CMS is too reliant on the American Medical Association when setting provider reimbursement rates, according to a recent Government Accountability Office report, the New York Times reports.
The report focused on CMS’ process to set provider payment rates that account for more than $70 billion in federal spending each year. CMS uses a fee schedule to set the rates, which are determined based on the “relative value” of each provider service. Services determined to be more time-consuming or difficult are reimbursed at higher rates than those that are less demanding. For example, hip replacements are reimbursed at higher rates than cataract surgeries or regular office visits. When setting the rates, CMS takes into account the amount of time it takes to perform the services, the physical and mental efforts required and the technical skills needed.
According to the report, CMS uses a panel of 31 providers formed by AMA and medical specialty societies, called the Relative Value Scale Update Committee, to help inform their payment rate decisions. The group’s meetings are open to the public, but attendees must sign confidentiality agreements prohibiting them from disclosing any information about the meeting’s considerations.
Panel Might Be Biased
The report noted that the panel could be biased when helping CMS to set the rates because the provider group could have conflicts of interest. According to the report, provider groups “donate [more than] $8 million” annually in services to the committee and “hundreds of physicians” volunteer for the panel.

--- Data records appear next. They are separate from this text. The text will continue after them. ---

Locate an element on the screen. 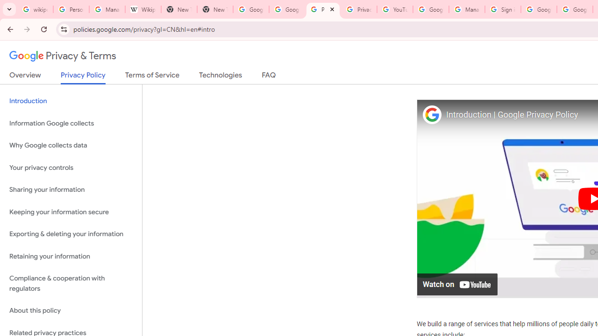 The width and height of the screenshot is (598, 336). 'Manage your Location History - Google Search Help' is located at coordinates (107, 9).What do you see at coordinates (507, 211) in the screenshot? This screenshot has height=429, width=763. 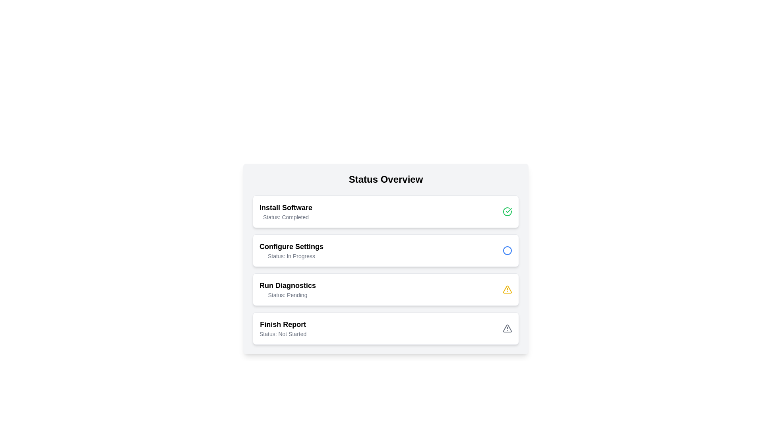 I see `the completion status icon for the 'Install Software' task, which indicates that the task has been successfully completed` at bounding box center [507, 211].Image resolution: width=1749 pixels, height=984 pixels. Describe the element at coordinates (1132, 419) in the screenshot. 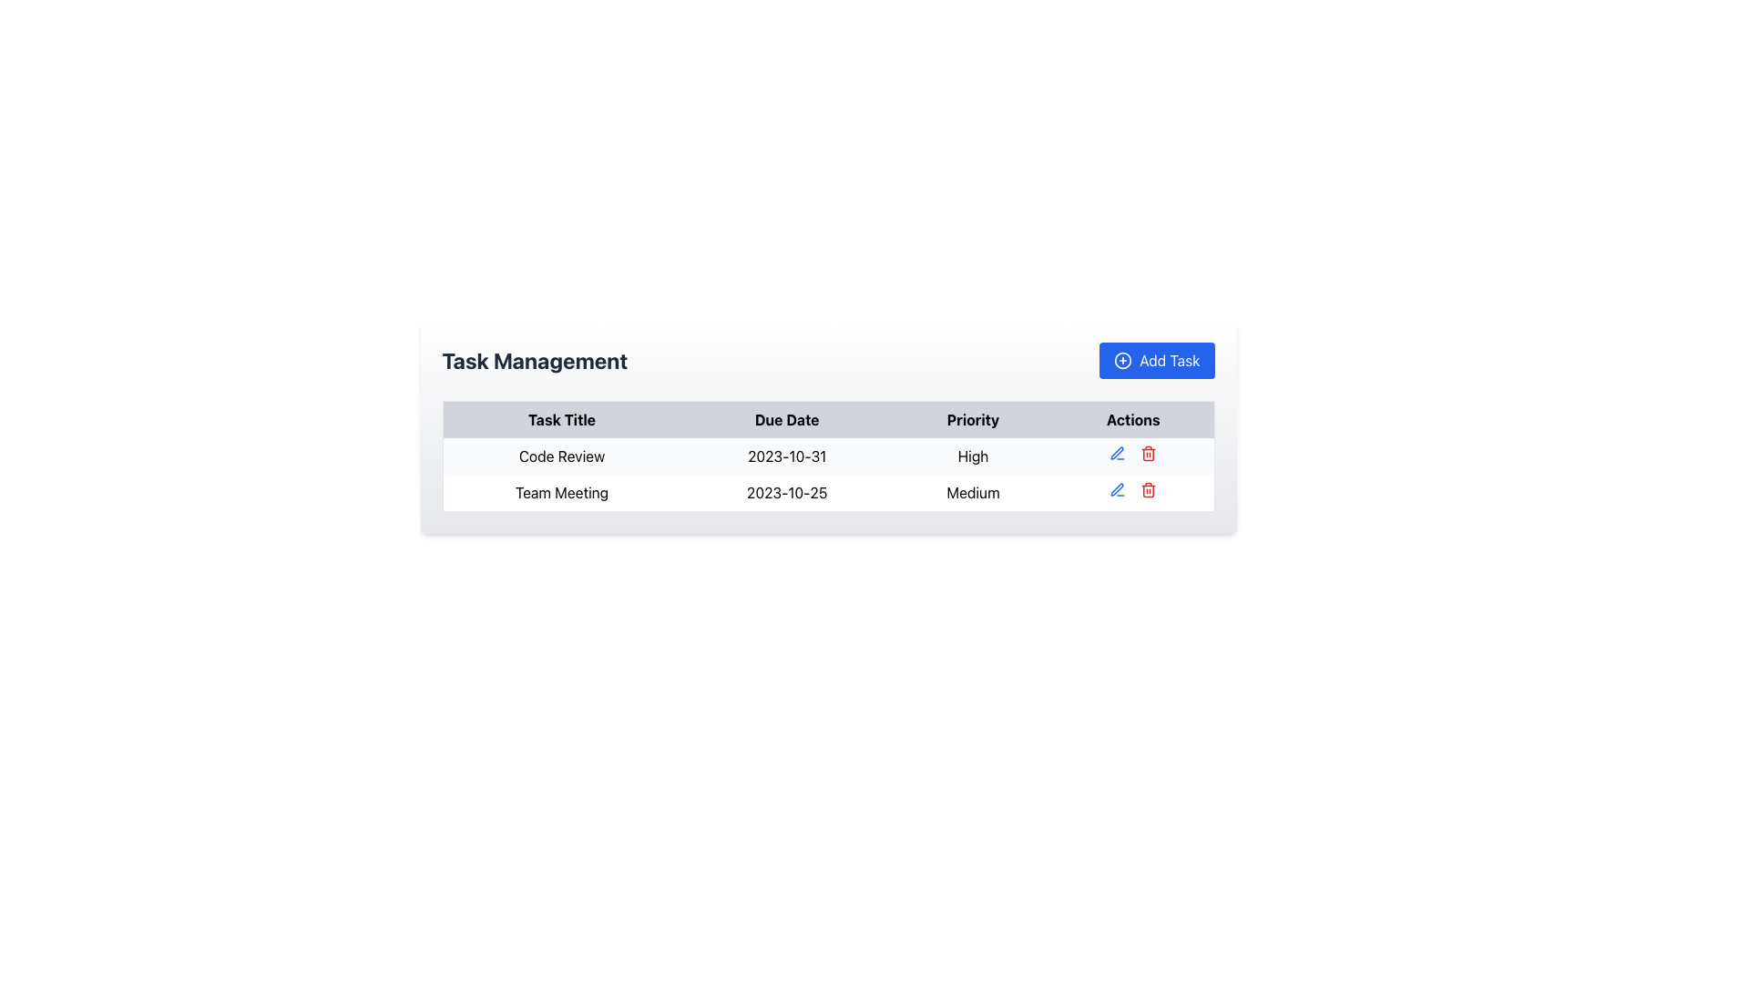

I see `the text label 'Actions' which is the fourth column header in the table, styled with a gray background and bold black text, positioned on the top row` at that location.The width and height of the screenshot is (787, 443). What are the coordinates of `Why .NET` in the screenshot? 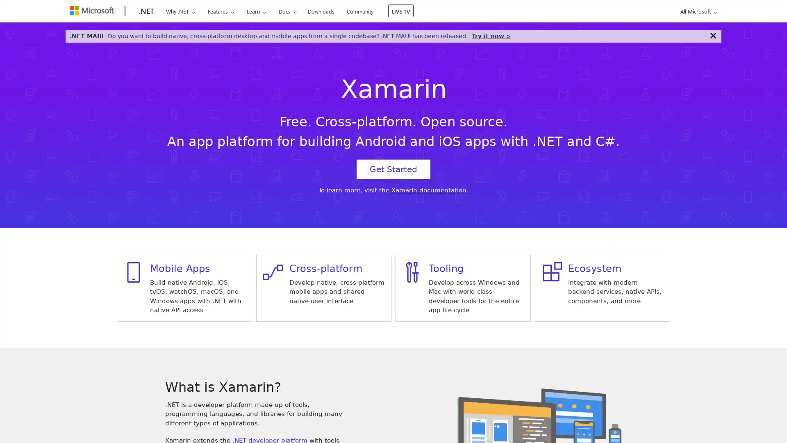 It's located at (180, 11).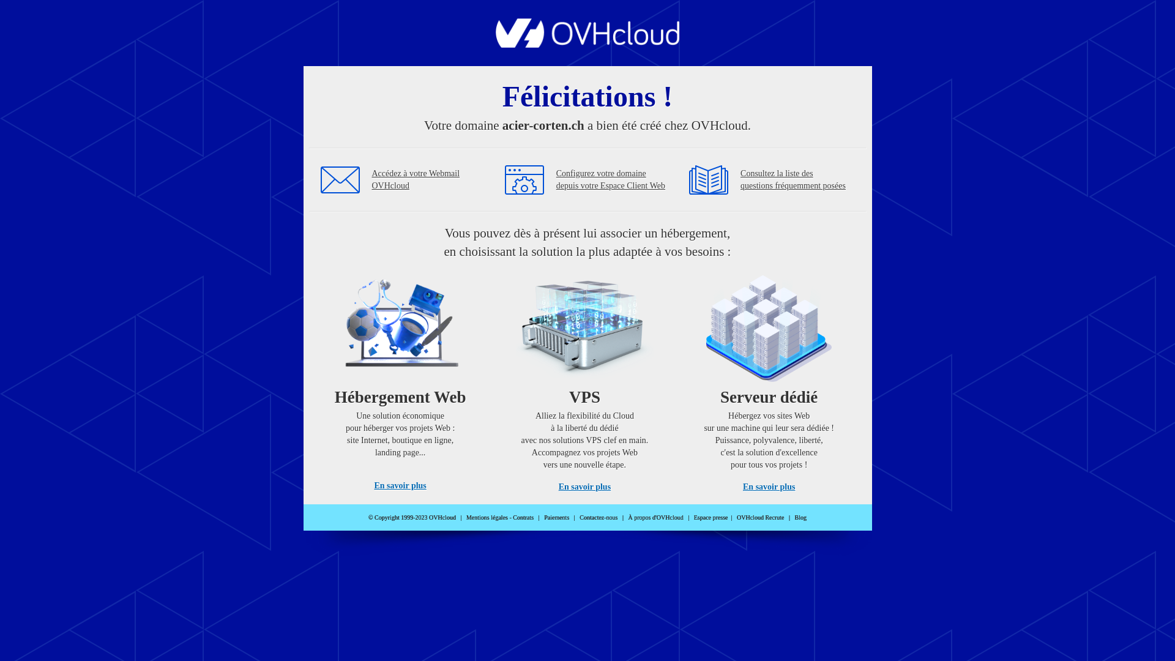 This screenshot has width=1175, height=661. What do you see at coordinates (759, 517) in the screenshot?
I see `'OVHcloud Recrute'` at bounding box center [759, 517].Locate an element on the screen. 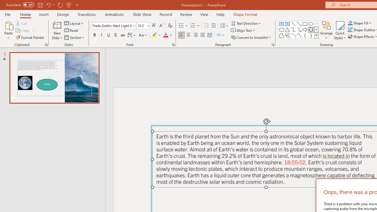 This screenshot has height=212, width=377. 'Connector: Elbow' is located at coordinates (293, 29).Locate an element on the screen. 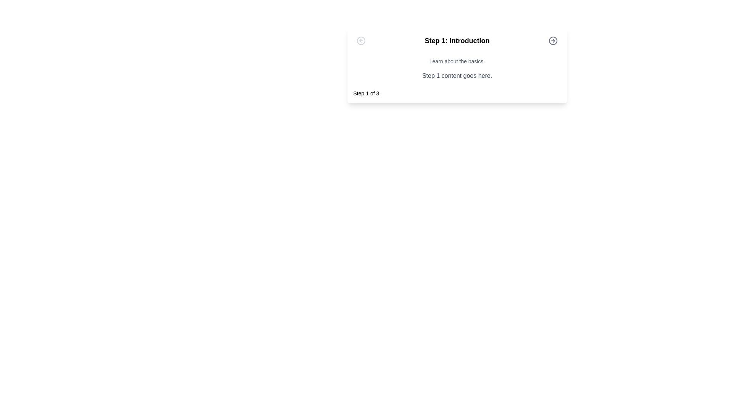 This screenshot has height=412, width=733. the circular button with a right-pointing arrow located in the top-right corner of the card is located at coordinates (553, 41).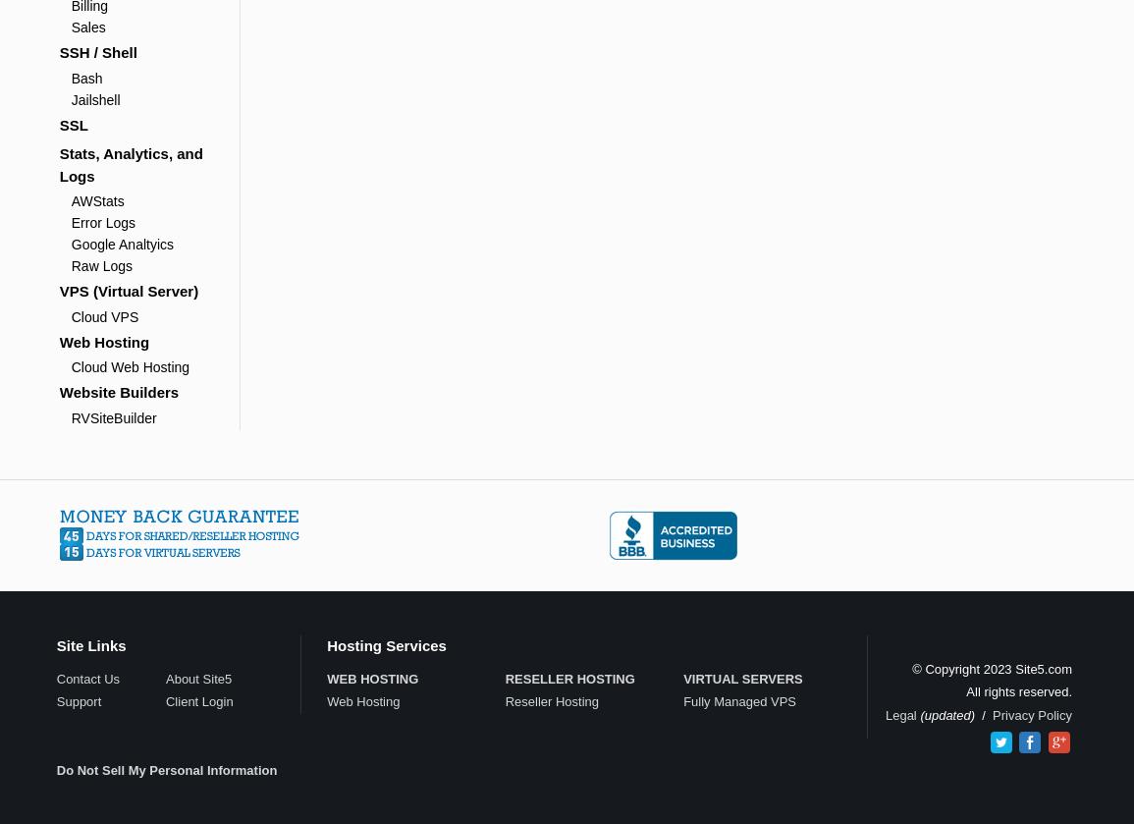 Image resolution: width=1134 pixels, height=824 pixels. I want to click on 'Stats, Analytics, and Logs', so click(131, 164).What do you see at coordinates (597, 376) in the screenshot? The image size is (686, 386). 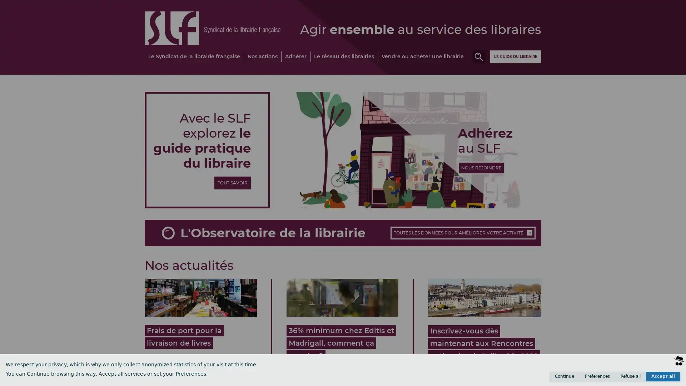 I see `Preferences` at bounding box center [597, 376].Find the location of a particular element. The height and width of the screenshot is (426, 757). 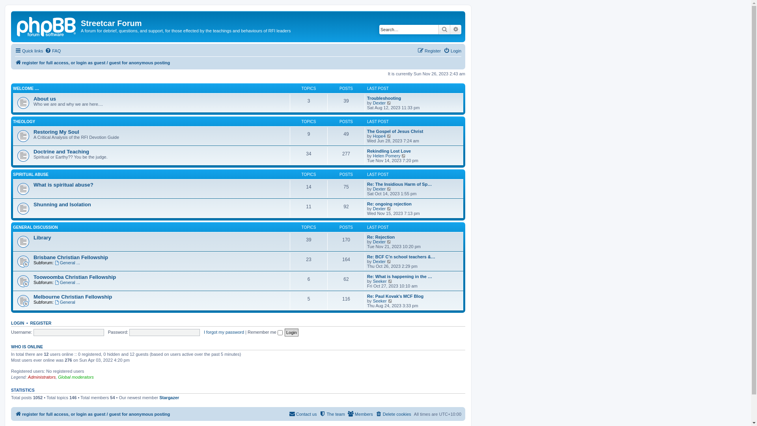

'FAQ' is located at coordinates (52, 50).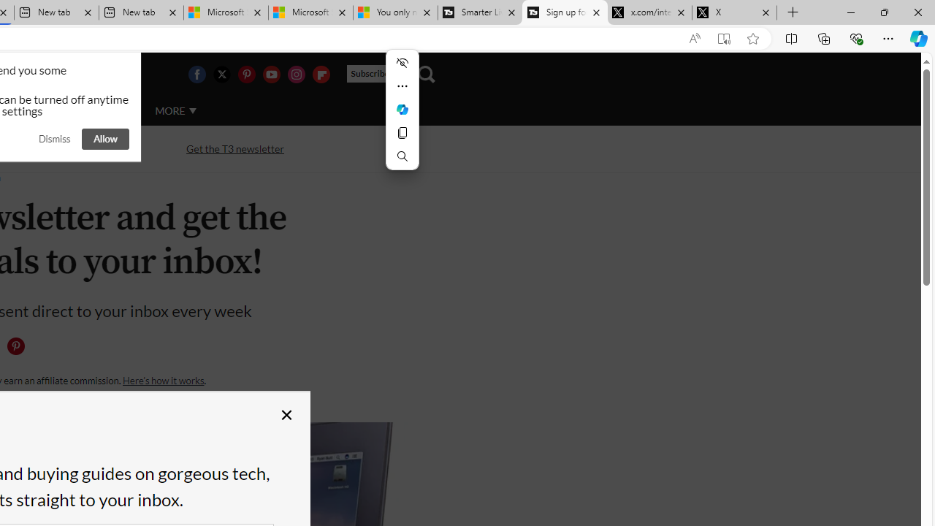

Further, the report found that along with AMA’s influence, flaws in data collected by AMA “could result in inaccurate Medicare payment rates.” According to the Times, medical societies collect information about their physicians’ work through member surveys. The data are intended to help determine the time and intensity required to perform certain services, as well as the costs associated with them, including expenditures related to:
- Malpractice insurance;
- Office space;
- Supplies; and
However, the surveys usually have low participation rates, which spur questions about the data’s accuracy. Further, CMS does not have a means to verify the data, according to GAO. The report noted that such weaknesses “could lead to inflated Medicare payment rates” in some instances.
Overall, the report noted that CMS “does not fully disclose information upon which its decisions were based” and does not use a “standardized process” for determining the relative value of services performed by providers.
Medicare Rates Influence Rest of Health Care Industry
According to the Times, the payment rates set for Medicare often have a ripple effect on the rest of the health care industry and a direct effect on consumers. Medicare beneficiaries usually pay for around 20% of the provider reimbursement fees. Further, many private health insurers use Medicare’s fee schedule to help determine how much they will reimburse providers for specific services. In addition, physicians might be more likely to perform more of services that are overvalued by Medicare.
Barbara Levy, who has chaired the RVSUC for the past six years, said she did not see the conflicts of interest on the panel. She noted that the committee does “not tal[k] about dollars or money,” but “about the time and resources that are necessary to perform a procedure.” She said, “I can’t imagine how anyone other than a group of physicians could provide that kind of expertise.”
However, Rep. Jim McDermott (D-Wash.), a member of the House Ways and Means Committee’s Subcommittee on Health, said that while “Medicare certainly needs clinical expertise to appraise the value of doctors’ services,” CMS “give[s] medical specialty societies an undue influence on their own payments.”
Meanwhile, the American Academy of Family Physicians has long called for including more primary care physicians on the RVSUC, as well as consumer advocates, employers and health economists.
The Obama administration said it is seeking more information on the issue so that it can determine more accurate Medicare payment rates. Under the Affordable Care Act, CMS is required to reassess the value of physician services. Congress in 2014 allocated $2 million for the agency to collect its own data to help inform Medicare reimbursement rates. However, GAO noted that the agency “does not have a specific timeline or plan for using these funds” (Pear, New York Times, 5/31).